Pierwszy tego rodzaju raport opublikowano w lipcu na łamach „The Lancet Planetary Health". Jak podaje „Vice", powstawały już badania, które mierzyły wpływ ekstremalnie gorących i zimnych temperatur na globalne zdrowie, jednak nowy materiał badał te zależności w XXI wieku, kiedy to co dekadę temperatura podnosi się o 0,26°C.
Raport opracował zespół pod dowództwem profesora Yuming Guo, doktora Shanshan Li i doktora Qi Zhao z uniwersytetów Monash oraz Shandong w Chinach. Profesor Guo stwierdził, że okres pomiędzy 2000 a 2019 był najgorętszym okresem od epoki przed rewolucją przemysłową.
W badaniach padają niepokojące statystyki: jak można się dowiedzieć, według naukowców aż 9,43% corocznych śmierci na całym świecie może być spowodowane przez mrozy i upały, co oznacza, że rocznie 5 milionów osób umiera przez temperaturę. Większość tych zgonów spowodowana jest mrozami. Profesor Guo stwierdził, że w przeciągu kilku lat globalne ocieplenie może nieznacznie obniżyć liczbę śmierci spowodowanych temperaturami, ponieważ zmniejszą się liczby zgonów spowodowanych przez mróz, jednak długoterminowo ocieplenie klimatu zwiększy śmiertelność, ponieważ temperatury będą ciągle rosnąć.

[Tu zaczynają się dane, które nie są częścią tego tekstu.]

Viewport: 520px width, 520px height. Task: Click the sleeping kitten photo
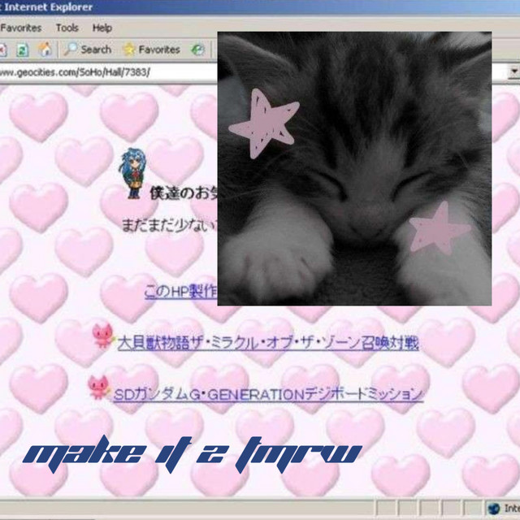[x=354, y=169]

To przełomowe badania, ponieważ wcześniej skupiano się tylko na jednym kraju lub regionie. Tym razem, naukowcy użyli danych aż z 43 państw znajdujących się na pięciu kontynentach. Kraje te zostały dobrane w ten sposób, żeby różniły je klimat, sytuacja socjoekonomiczna i demograficzna oraz infrastruktura i ochrona zdrowia.